Brigadier-General Charles William Eric Gordon (25 April 1878 – 23 July 1917) was a British Army officer. He was killed in action in 1917 whilst commanding the 123rd Brigade.

==Early life==
Gordon was born in Earlston, Berwickshire, Scotland, the son of Colonel William Gordon and Edith Rouse Gordon of Wethersfield Place, Braintree, Essex. Gordon was educated Harrow School. He was gazetted a second lieutenant with the 3rd (Militia) Battalion, The Black Watch (Royal Highlanders) in 1897. In October 1899, he transferred to the 2nd Battalion.

==Military career==
Gordon fought through the Second Boer War with the 2nd Battalion, taking part in the advance on Kimberley, the Battle of Paardeberg, and several other engagements.

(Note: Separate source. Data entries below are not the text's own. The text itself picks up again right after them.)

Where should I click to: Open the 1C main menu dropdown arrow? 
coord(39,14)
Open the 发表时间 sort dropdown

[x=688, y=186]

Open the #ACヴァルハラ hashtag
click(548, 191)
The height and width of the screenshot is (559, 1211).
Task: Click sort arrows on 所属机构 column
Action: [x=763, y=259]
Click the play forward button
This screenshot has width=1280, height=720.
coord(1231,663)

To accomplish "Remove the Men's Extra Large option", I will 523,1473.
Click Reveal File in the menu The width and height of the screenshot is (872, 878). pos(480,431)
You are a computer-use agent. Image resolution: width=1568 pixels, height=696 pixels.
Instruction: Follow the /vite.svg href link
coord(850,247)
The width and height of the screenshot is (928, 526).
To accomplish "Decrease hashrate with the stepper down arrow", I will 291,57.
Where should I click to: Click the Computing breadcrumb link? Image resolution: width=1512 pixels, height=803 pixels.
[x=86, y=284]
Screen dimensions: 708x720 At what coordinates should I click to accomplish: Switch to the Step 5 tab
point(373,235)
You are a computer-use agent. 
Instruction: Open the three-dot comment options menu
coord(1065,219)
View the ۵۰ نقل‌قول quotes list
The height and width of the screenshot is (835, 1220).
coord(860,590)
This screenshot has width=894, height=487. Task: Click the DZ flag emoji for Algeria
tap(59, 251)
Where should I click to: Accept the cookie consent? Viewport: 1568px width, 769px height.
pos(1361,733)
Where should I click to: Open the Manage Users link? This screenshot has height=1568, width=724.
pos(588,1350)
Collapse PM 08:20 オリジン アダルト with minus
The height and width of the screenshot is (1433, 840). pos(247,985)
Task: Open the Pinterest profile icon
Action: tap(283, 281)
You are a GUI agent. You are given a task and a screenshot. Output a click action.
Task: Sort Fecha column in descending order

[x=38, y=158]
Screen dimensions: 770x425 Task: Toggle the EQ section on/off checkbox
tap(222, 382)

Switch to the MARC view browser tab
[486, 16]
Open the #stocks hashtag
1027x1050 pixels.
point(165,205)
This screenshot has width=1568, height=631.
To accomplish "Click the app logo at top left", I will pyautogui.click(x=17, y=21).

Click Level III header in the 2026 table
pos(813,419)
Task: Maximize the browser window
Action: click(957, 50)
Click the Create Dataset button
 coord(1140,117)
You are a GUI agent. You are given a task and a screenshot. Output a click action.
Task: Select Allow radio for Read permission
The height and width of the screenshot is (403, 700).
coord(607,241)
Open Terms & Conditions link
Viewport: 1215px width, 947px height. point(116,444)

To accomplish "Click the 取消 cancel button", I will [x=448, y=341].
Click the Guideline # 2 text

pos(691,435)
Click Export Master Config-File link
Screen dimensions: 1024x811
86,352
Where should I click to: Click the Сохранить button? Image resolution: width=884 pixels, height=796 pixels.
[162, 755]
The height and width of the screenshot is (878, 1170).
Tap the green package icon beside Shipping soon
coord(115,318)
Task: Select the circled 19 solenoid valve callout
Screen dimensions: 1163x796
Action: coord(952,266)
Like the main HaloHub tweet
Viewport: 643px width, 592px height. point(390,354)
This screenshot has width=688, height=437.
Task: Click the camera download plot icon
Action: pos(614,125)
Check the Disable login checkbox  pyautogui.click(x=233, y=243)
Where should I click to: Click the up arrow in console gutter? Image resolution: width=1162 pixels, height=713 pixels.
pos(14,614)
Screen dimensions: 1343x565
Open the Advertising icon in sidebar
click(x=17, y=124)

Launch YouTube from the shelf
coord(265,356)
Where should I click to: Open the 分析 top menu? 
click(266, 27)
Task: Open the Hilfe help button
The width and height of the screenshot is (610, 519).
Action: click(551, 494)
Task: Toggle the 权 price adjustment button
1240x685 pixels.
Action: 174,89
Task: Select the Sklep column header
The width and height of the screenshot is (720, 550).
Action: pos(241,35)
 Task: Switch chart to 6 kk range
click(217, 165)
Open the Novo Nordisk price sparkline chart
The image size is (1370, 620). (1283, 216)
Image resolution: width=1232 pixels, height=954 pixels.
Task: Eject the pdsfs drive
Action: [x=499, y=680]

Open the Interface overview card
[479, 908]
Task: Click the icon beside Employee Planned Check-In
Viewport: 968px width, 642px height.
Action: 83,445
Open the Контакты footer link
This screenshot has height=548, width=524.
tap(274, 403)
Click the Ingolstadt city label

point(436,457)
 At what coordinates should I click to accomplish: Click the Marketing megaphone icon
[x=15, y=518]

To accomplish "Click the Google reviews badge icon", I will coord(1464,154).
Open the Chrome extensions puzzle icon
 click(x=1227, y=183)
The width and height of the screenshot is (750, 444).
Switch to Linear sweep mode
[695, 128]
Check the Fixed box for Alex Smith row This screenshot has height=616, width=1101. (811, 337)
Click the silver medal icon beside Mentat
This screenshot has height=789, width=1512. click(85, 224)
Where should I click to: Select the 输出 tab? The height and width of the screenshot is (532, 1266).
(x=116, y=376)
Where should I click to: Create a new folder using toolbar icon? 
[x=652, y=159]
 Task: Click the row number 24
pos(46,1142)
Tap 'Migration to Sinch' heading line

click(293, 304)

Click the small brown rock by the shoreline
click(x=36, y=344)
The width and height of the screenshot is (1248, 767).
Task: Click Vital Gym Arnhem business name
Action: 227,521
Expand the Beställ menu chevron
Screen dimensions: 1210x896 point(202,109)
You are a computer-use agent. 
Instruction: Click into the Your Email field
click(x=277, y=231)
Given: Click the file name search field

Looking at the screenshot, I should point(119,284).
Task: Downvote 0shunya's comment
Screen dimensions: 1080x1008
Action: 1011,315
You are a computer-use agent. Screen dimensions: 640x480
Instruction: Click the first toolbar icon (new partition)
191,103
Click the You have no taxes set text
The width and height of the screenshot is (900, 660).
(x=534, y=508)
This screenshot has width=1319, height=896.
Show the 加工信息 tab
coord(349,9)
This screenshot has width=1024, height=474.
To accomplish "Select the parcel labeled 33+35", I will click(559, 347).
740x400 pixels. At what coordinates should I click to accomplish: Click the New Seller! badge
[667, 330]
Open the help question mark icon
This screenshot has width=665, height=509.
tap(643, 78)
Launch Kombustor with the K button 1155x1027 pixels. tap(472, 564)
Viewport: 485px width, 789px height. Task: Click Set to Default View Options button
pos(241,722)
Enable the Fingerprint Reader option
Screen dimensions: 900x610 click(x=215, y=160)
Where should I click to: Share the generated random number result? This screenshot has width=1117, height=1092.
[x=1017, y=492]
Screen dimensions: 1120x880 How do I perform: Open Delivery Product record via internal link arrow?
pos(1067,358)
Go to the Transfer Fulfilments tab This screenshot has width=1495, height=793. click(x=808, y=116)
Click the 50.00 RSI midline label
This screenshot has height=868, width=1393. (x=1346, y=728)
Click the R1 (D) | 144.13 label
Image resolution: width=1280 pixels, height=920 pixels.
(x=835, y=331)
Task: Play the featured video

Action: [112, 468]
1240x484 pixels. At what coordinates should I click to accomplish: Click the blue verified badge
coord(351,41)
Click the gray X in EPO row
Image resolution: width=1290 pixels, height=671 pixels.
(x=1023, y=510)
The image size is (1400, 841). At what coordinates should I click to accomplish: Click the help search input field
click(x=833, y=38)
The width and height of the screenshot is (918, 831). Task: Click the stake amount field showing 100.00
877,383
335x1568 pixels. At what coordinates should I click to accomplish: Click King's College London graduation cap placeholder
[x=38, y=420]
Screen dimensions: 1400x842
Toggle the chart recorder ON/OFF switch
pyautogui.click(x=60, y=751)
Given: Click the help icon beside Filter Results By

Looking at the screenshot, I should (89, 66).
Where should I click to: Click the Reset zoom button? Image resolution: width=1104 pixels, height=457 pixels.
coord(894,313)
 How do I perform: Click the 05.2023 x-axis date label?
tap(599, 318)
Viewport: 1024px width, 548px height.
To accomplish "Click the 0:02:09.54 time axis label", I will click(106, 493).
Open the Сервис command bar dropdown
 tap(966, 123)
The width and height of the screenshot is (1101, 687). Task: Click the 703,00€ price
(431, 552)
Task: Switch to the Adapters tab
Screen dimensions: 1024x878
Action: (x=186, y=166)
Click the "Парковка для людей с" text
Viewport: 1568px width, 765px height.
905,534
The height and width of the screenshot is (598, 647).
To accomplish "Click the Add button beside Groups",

After the war, he went to India with his battalion for ten years, including three years as regimental adjutant, during which time he was promoted to captain in May 1906. In October 1912 he became adjutant of the 6th Battalion, South Staffordshire Regiment, a Territorial Force (TF) unit based in Britain.

Promoted to major in 1915, Gordon was severely wounded at the Battle of Loos shortly after. In 1916, he commanded a battalion at the Battle of the Somme. Later that year, he was appointed brigadier-general. On 23 July 1917, Gordon and Captain George Frederick Pragnall, his brigade major, were killed by a German shell in Belgium.